All of the data needs to be printed again, exactly as written.

[Stored records]
━━━━━━━━
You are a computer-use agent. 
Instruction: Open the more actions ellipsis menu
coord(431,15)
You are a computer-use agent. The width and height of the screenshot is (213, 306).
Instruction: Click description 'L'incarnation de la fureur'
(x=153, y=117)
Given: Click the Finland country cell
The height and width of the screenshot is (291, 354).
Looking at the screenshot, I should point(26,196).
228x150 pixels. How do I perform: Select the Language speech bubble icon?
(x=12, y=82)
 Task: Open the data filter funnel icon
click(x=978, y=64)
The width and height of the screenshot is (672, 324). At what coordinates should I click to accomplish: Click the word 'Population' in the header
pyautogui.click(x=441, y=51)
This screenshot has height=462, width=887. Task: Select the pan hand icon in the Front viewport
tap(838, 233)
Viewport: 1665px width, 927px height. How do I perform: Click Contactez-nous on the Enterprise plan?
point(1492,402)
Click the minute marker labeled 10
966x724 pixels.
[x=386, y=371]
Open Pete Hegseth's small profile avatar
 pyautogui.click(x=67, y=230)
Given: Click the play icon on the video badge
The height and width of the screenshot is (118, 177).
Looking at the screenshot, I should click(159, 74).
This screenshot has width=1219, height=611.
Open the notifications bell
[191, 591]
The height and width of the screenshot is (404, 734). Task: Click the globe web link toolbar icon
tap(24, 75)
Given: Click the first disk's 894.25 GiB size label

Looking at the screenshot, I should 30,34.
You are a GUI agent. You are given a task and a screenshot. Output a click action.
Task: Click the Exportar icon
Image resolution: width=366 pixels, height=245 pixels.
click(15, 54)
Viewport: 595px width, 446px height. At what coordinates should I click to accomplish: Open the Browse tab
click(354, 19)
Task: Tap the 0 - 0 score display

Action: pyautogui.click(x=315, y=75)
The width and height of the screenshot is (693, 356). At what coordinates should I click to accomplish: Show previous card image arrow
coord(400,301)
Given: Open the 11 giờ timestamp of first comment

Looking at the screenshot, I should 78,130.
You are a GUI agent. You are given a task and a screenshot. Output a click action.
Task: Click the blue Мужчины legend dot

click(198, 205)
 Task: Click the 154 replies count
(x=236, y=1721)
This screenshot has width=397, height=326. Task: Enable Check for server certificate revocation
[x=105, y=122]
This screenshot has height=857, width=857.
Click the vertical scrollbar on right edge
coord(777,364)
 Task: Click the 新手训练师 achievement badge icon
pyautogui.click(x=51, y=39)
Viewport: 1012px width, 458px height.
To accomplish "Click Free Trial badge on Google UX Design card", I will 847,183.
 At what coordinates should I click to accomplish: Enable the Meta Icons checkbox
━━━━━━━━
** Solution to the exercise **
You are a computer-use agent. 
Instruction: Open the more actions ellipsis menu
coord(431,15)
You are a computer-use agent. The width and height of the screenshot is (213, 306).
Instruction: Click description 'L'incarnation de la fureur'
(x=153, y=117)
Given: Click the Finland country cell
The height and width of the screenshot is (291, 354).
Looking at the screenshot, I should point(26,196).
228x150 pixels. How do I perform: Select the Language speech bubble icon?
(x=12, y=82)
 Task: Open the data filter funnel icon
click(x=978, y=64)
The width and height of the screenshot is (672, 324). At what coordinates should I click to accomplish: Click the word 'Population' in the header
pyautogui.click(x=441, y=51)
This screenshot has height=462, width=887. Task: Select the pan hand icon in the Front viewport
tap(838, 233)
Viewport: 1665px width, 927px height. How do I perform: Click Contactez-nous on the Enterprise plan?
point(1492,402)
Click the minute marker labeled 10
966x724 pixels.
[x=386, y=371]
Open Pete Hegseth's small profile avatar
 pyautogui.click(x=67, y=230)
Given: Click the play icon on the video badge
The height and width of the screenshot is (118, 177).
Looking at the screenshot, I should click(159, 74).
This screenshot has width=1219, height=611.
Open the notifications bell
[191, 591]
The height and width of the screenshot is (404, 734). Task: Click the globe web link toolbar icon
tap(24, 75)
Given: Click the first disk's 894.25 GiB size label

Looking at the screenshot, I should 30,34.
You are a GUI agent. You are given a task and a screenshot. Output a click action.
Task: Click the Exportar icon
Image resolution: width=366 pixels, height=245 pixels.
click(15, 54)
Viewport: 595px width, 446px height. At what coordinates should I click to accomplish: Open the Browse tab
click(354, 19)
Task: Tap the 0 - 0 score display

Action: pyautogui.click(x=315, y=75)
The width and height of the screenshot is (693, 356). At what coordinates should I click to accomplish: Show previous card image arrow
coord(400,301)
Given: Open the 11 giờ timestamp of first comment

Looking at the screenshot, I should 78,130.
You are a GUI agent. You are given a task and a screenshot. Output a click action.
Task: Click the blue Мужчины legend dot

click(198, 205)
 Task: Click the 154 replies count
(x=236, y=1721)
This screenshot has width=397, height=326. Task: Enable Check for server certificate revocation
[x=105, y=122]
This screenshot has height=857, width=857.
Click the vertical scrollbar on right edge
coord(777,364)
 Task: Click the 新手训练师 achievement badge icon
pyautogui.click(x=51, y=39)
Viewport: 1012px width, 458px height.
To accomplish "Click Free Trial badge on Google UX Design card", I will 847,183.
 At what coordinates should I click to accomplish: Enable the Meta Icons checkbox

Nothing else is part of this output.